You see, the article stated that women entering the workforce even with a higher education expect to receive less pay than men.
"Whoa", I thought, "And here I am just expecting my future bosses to give me a just salary, on par with everyone else's pay. Here I am, too scared to say that my salary might be too low for my level of expertise and dedication and what is expected of me..."

I read on. After five years at the same job the difference in pay gets larger with women expecting that they will make eighteen percent less than men even with increased experience. Women also expect to see promotions at a slower rate than men. The fact that women expect to earn less than men could be causing them to take jobs that pay less. The fact that men expect more could have an effect on them getting more in the way of salaries and promotions.

Mind-boggling. But, like I said, not surprising. I always got slightly uncomfortable when asked about an expected salary at a job interview. I was always afraid that if I aimed high, I would be denied a job position. I was scared to ask for a higher starting pay because I thought that I needed to prove myself first.

"I'll prove myself," I thought, "And then they'll see how good I am and reward me."

But the article contradicted my predictions. I actually had to ASK for more money. I had to believe in my self-worth the minute I stepped my foot into that door for salary negotiations.

And that's what I did for my job in Singapore.

You see, prior to flying out there for a two week trial period, I was offered a salary range in the email from an HR manager at the office there. I eyeballed the salary and decided for myself that the lowest range was pretty unacceptable. Regardless of the amazingless level of the job opportunity, I simply would have had to refuse the job offer because I crossed out the possibility of living under a cardboard box half-way around the world.

After almost two weeks of me being there and seeing what my job position would be all about, the HR manager called me into her office to see if wanted to sign my contract to move to Singapore and to also talk salary figures.

Now in architecture, we don't have any fancy sign-on bonuses or additional monetary incentives, like many of my counterparts with similar education levels might be getting. No, what I was given was a flat all-inclusive salary and a housing allowance. It was slightly higher than the lowest number in my salary range. I could have settled for it. I could have said yes.

But I remember the article. What's the worst that can happen if I say no to this offer? They can withdraw the job offer? So what? I have skills and capabilities that can probably lend me a fine job in the US, even in this struggling economy.

"What do you think," the HR manager asked carefully.
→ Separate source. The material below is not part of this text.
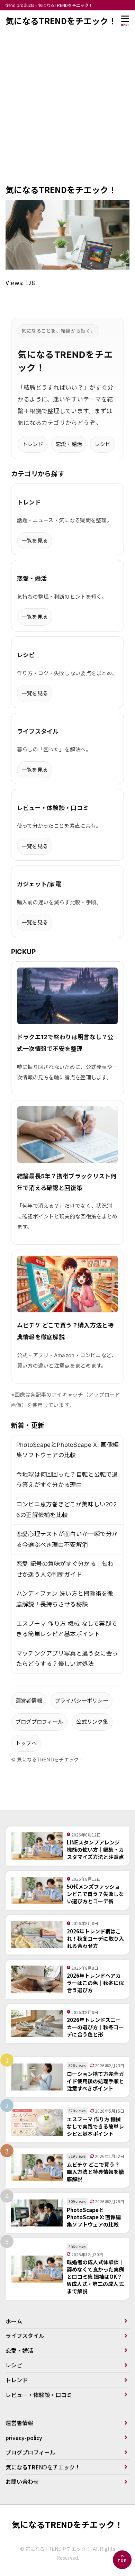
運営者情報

"Um..." I paused, "Well I have to be honest... I was hoping that the offer would be slightly higher. I have to consider all of these expenses that I will have each month. I have to think about my student loans that i have to pay, in US dollars."

I froze in my seat waiting for an answer.

"Well, you have to keep in mind that the standard of living in Singapore is slightly less expensive than in the US. You also have to remember that as a US citizen, you will already be getting more than an average Singaporean would. You have to consider all these things..."
"I know.. but I just don't feel comfortable accepting something that I am not sure would be enough to cover all of my expenses. Can I think it over tonight, and talk about it with my family, and get back to you tomorrow?" I said.

The HR manager agreed. She didn't seem too pleased but she also, contrary to my expectations, didn't leap across the table in rage and tried to choke me out after hearing such a bold refusal.

Three hours later I came home, ready to sit down and figure out my budget, expense by expense. I checked my email. There was a new message from the HR manager.

Without even mentioning a word about her previous offer, she restated the new offer, term by term. She was raising my housing allowance by $6,000/year. The money that would be left over from my housing allowance I would be free to spend in whatever way I wanted. The new offer was only a grand lower than the highest maximum of the salary range I was promised.

I sat there speechless, excited beyond belief. I did it! I kicked some corporate ASS!


Pam the Realtor said...

Way to go! Show the men how it's done over there in Singapore!

P said...

Wow, that's fantastic!!! Good for you for fighting for more money. :-)

Thanks for your nice comment on my blog post. I doubt I'll ever give up blogging completely, i just need to find some inspiration again!